Kara dla telewizyjnego nadawcy za wprowadzanie w błąd
Kampania reklamująca promocyjną ofertę spółki Canal+ Cyfrowy wprowadzała konsumentów w błąd - stwierdziła prezes UOKiK i nałożyła na przedsiębiorcę karę w wysokości ponad 200 tys. zł.

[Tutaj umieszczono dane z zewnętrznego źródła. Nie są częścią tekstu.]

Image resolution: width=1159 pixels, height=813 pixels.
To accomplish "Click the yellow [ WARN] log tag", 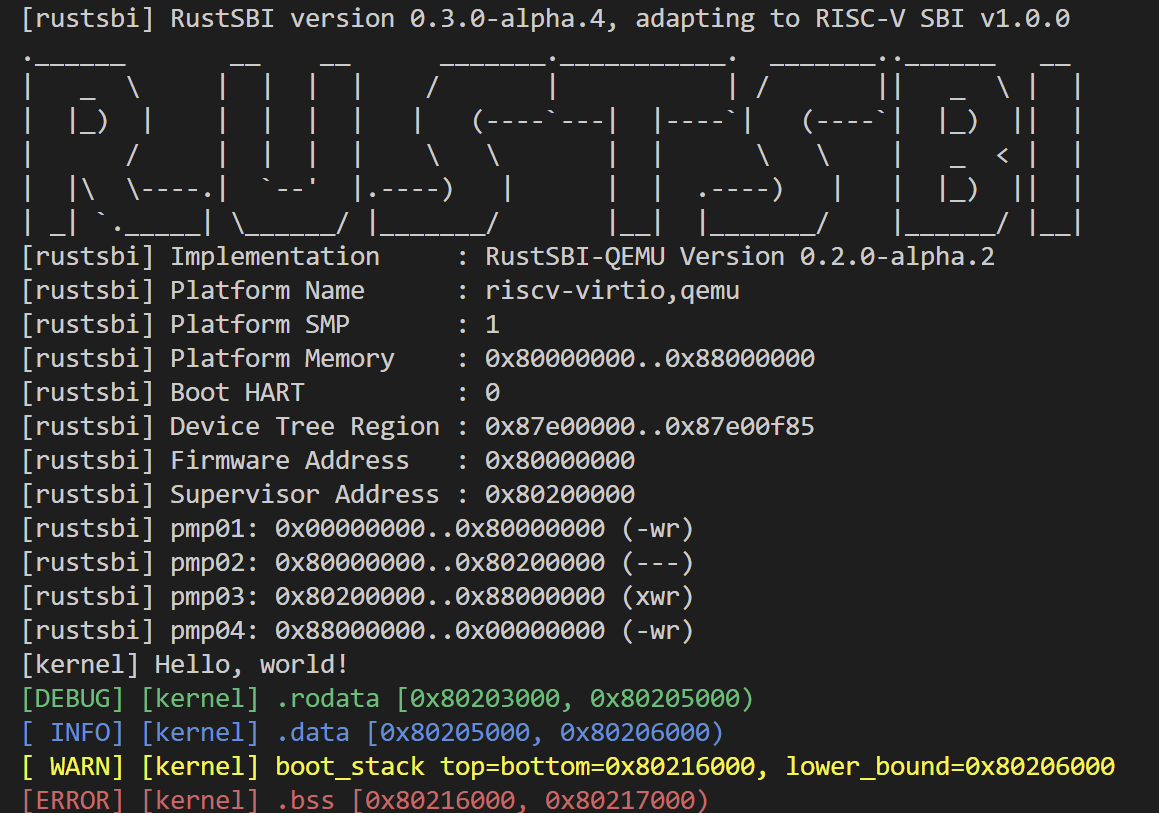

Canal+ Cyfrowy zajmuje się m.in. odpłatnym udostępnianiem kanałów telewizyjnych. W lutym 2011 roku Urząd wszczął przeciwko spółce postępowanie. Wątpliwości Prezes UOKiK wzbudziły telewizyjne spoty oraz ulotki dostępne w punktach dystrybucyjnych przedsiębiorcy. W materiałach informowano o akcji promocyjnej, w ramach której wszystkim obiecywano m.in. bezpłatny dostęp do kanałów CANAL+ i HBO.
W wyniku postępowania ustalono, że kampania reklamowa wprowadzała w błąd, ponieważ z promocji nie mogli skorzystać konsumenci, który wykupili najtańszy pakiet kanałów telewizyjnych oferowanych przez spółkę. Zgodnie z prawem każdy przedsiębiorca ma obowiązek w sposób pełny, rzetelny i prawdziwy informować o oferowanych towarach lub usługach.

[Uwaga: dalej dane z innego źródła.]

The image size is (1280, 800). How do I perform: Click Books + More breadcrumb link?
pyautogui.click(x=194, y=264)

Za stosowanie praktyk naruszających zbiorowe interesy konsumentów prezes UOKiK nałożyła na przedsiębiorcę karę w wysokości 235 266 zł. Decyzja nie jest prawomocna, przedsiębiorca może odwołać się do sądu.
Dochodzenie roszczeń może ułatwić również ustawa o przeciwdziałaniu nieuczciwym praktykom rynkowym, która daje konsumentom możliwość wytoczenia powództwa w ich indywidualnych sporach z przedsiębiorcami. W toku takiego postępowania sąd weryfikuje, czy dana praktyka rynkowa przedsiębiorcy jest nieuczciwa. W takim przypadku to przedsiębiorca musi udowodnić przed sądem, że stosowana przez niego praktyka rynkowa nie wprowadza konsumentów w błąd.
P.o. dyrektora ds. PR Canal+ Cyfrowy Michał Stryjecki poinformował PAP, że spółka odwołała się od decyzji UOKiK. - Postępowanie trwa, do czasu jego zakończenia nie komentujemy tej sprawy - zaznaczył.
Canal+ Cyfrowy zajmuje się m.in. odpłatnym udostępnianiem kanałów telewizyjnych.